## REQUIRED WORK
Reproduce the rows from the line containing "You are a computer-use agent. Screen" up to and including the line containing "(x=1303, y=840)", requests included, and shift every coordinate in the answers by adding -67 to it.

## GIVEN INFORMATION
....................
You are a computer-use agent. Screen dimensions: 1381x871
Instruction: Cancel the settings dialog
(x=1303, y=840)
....................
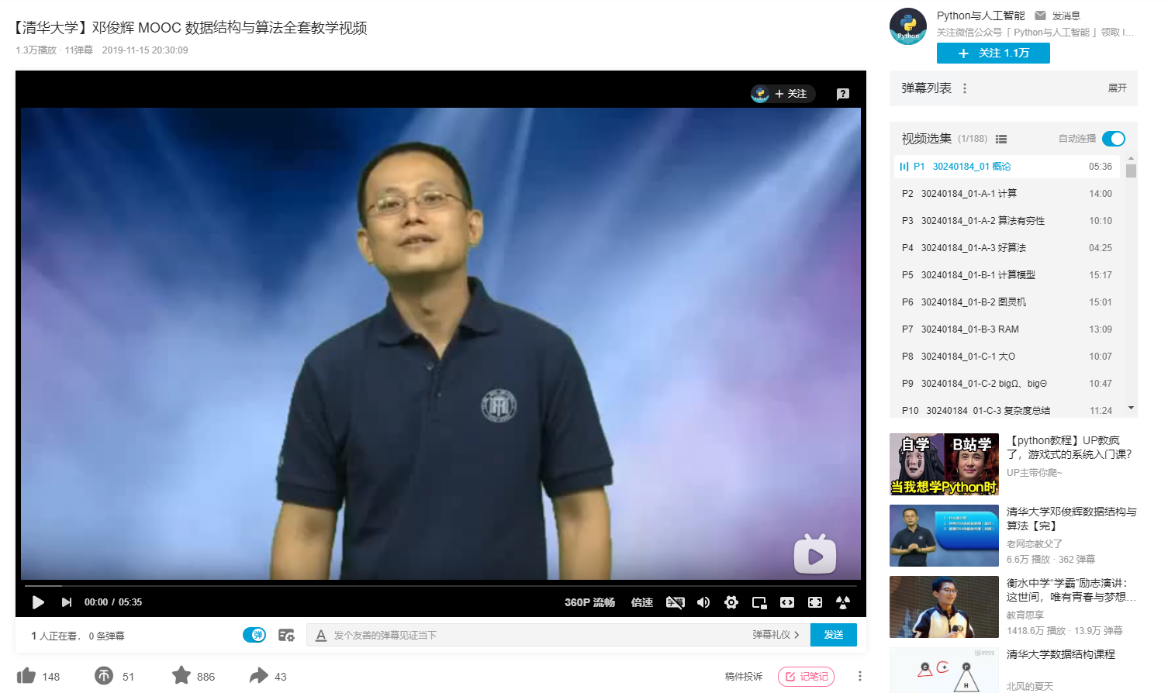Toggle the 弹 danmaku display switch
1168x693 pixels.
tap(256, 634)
....................
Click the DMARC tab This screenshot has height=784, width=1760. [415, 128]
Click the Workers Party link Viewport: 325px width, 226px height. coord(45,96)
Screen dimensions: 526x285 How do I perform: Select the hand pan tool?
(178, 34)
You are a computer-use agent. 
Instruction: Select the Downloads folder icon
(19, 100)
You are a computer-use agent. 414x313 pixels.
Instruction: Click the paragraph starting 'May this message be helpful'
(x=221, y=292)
....................
## THE RESULT
You are a computer-use agent. Screen dimensions: 1381x871
Instruction: Cancel the settings dialog
(x=1236, y=773)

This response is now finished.